Airbnbの営業日数を規制したアムステルダムやパリ、グローバル企業の製品を学校給食から閉め出したグルノーブルなど、さまざまな都市の政党や市民団体が「フィアレス・シティ」のネットワークに参加している。一つの自治体だけの試みでは、グローバル化した資本主義を変えることはできない。だから、世界中の様々な都市や市民が連携し、知恵を交換しながら、新しい社会を作り出そうとしているのだ。

なかでも、最初に「フィアレス・シティ」の旗を立てたバルセロナ市政の取り組みは野心的である。その革新的な姿勢は2020年1月に発表されたバルセロナの「気候非常事態宣言」にも表れている。2050年までの脱炭素化(二酸化炭素排出量ゼロ)という数値目標をしっかりと掲げ、数十頁に及ぶ分析と行動計画を備えたマニフェストである。宣言は、自治体職員の作文でもなく、シンクタンクによる提案書でもない。市民の力の結集なのだ。

行動計画には、包括的でかつ具体的な項目が240以上も並ぶ。二酸化炭素排出量削減のために、都市公共空間の緑化、電力や食の地産地消、公共交通機関の拡充、自動車や飛行機・船舶の制限、エネルギー貧困の解消、ごみの削減・リサイクルなど、全面的なプランを掲げている。
その内容はグローバル企業と対峙しなくては実現できないものも多く、「フィアレス・シティ」の戦う姿勢が表れている。

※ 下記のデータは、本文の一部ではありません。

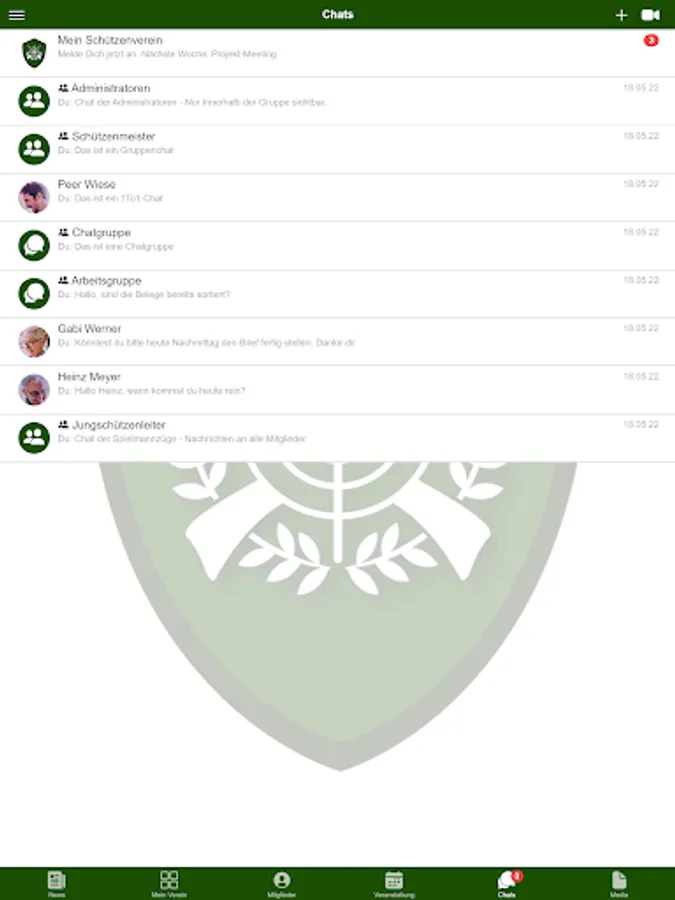Open the chat with Heinz Meyer

click(x=338, y=390)
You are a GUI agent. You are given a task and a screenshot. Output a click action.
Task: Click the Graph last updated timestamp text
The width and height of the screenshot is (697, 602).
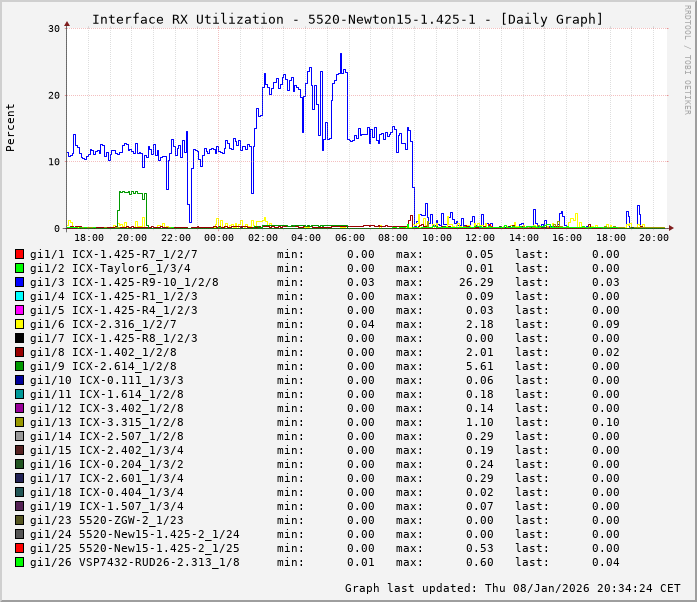tap(513, 588)
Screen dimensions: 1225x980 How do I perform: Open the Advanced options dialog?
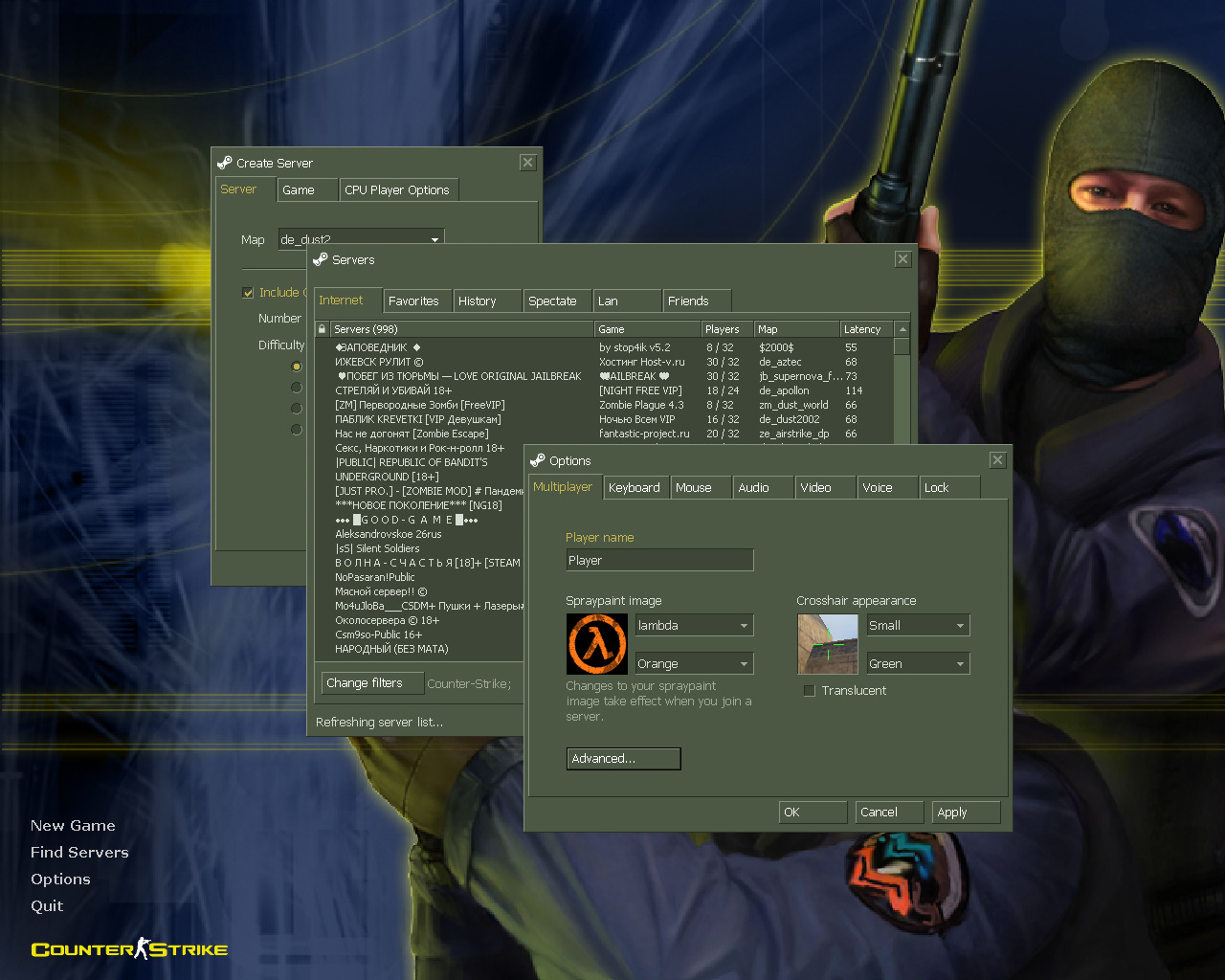623,758
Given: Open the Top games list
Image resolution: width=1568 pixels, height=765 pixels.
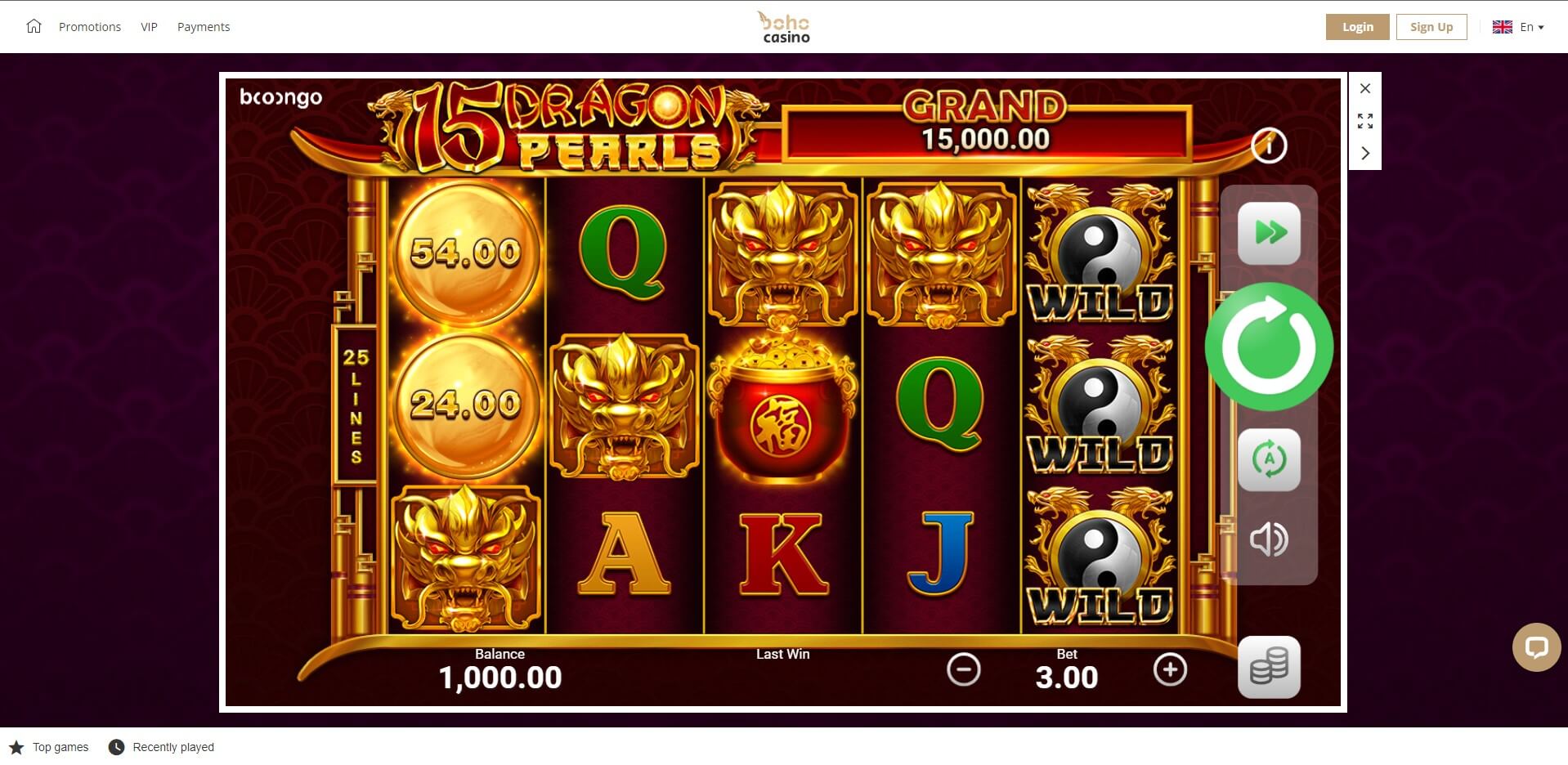Looking at the screenshot, I should click(49, 747).

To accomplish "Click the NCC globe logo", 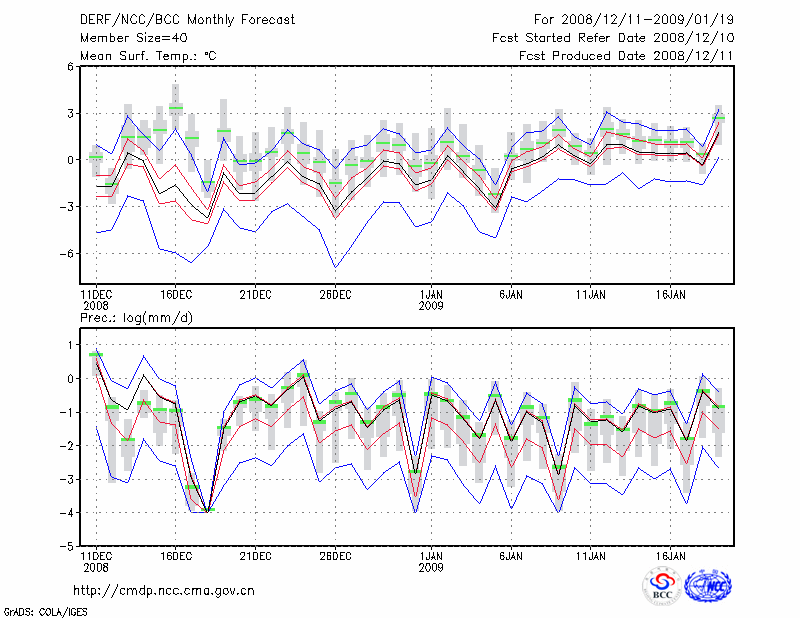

ここには、経済成長ではなく、市民の生活と環境を守るという意思がはっきり読み取れる。脱成長社会のエッセンスである「価値」から「使用価値」への転換をここに見出すことができる。

民主主義の刷新はかってないほど重要になっている。気候変動の対処には、国家の力を使うことが欠かせないからである。コミュニズムを選択肢とする際、専門家や政治家たちのトップダウン型の統治形態に陥らないようにするためには、市民参画の主体性を育み、市民の意見が国家に反映されるプロセスを制度化していくことが欠かせない。そのためには、国家の力を前提としながらも、<コモン>の領域を広げていくことによって、民主主義を議会の外へ広げ、生産の次元へと拡張していく必要がある。協同組合、社会的所有や「(市民)営化」がその一例だ。